Supplied material.
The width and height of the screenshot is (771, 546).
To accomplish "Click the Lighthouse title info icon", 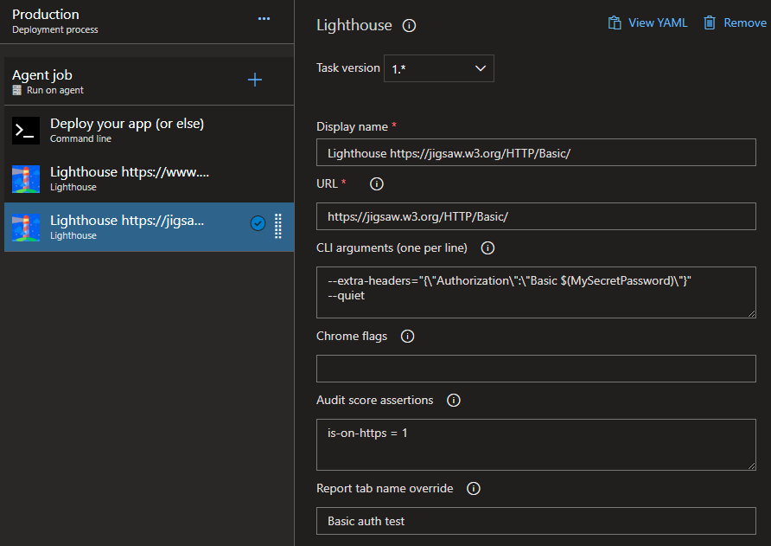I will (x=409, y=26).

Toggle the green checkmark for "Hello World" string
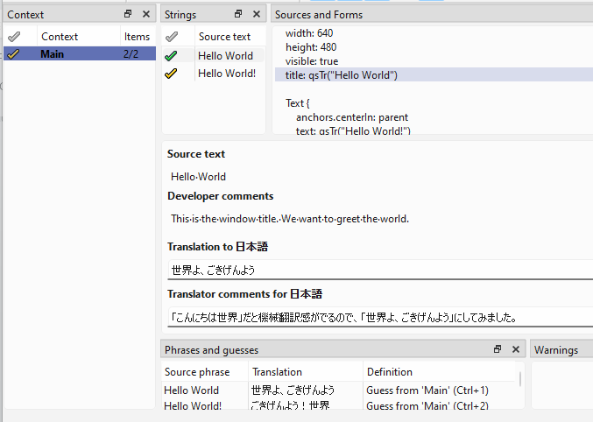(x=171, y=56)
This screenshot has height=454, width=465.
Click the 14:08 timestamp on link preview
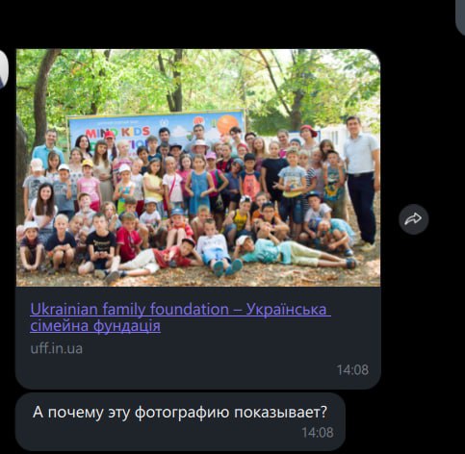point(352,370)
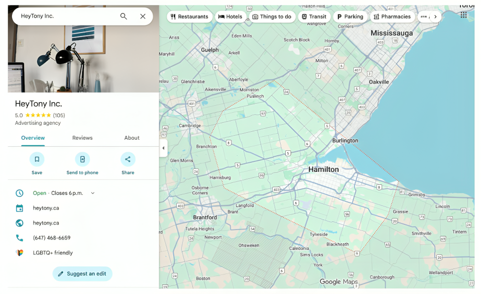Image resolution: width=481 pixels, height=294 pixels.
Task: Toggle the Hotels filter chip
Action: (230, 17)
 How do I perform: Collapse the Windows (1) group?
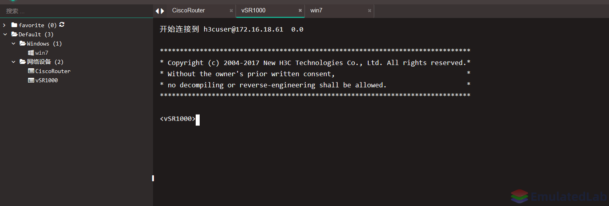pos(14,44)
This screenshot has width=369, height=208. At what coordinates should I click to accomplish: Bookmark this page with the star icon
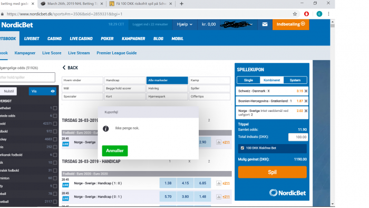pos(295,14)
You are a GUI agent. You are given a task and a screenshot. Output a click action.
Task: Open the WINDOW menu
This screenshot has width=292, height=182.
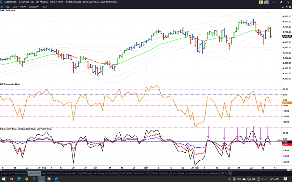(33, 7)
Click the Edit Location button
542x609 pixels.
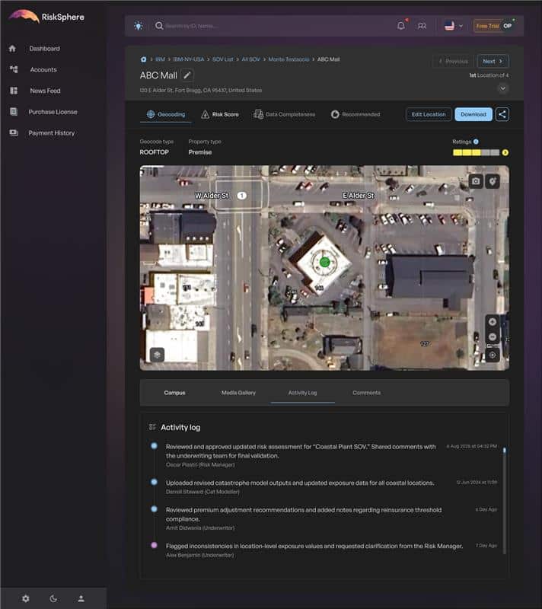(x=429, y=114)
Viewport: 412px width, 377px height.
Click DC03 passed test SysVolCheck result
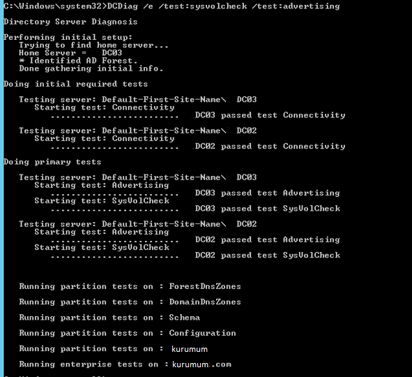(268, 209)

Exercise aim.
Restate word for word the lines running from the one with "This screenshot has width=369, height=208." to the end of the entries; pictures are to be left out.

Exercise output.
This screenshot has width=369, height=208. At what coordinates should I click to accomplish: Bookmark this page with the star icon
pos(295,14)
You are a GUI agent. You are given a task and a screenshot. Output a click action.
Task: Open the WINDOW menu
This screenshot has width=292, height=182.
(33, 7)
Click the Edit Location button
542x609 pixels.
(x=429, y=114)
Viewport: 412px width, 377px height.
Click DC03 passed test SysVolCheck result
(268, 209)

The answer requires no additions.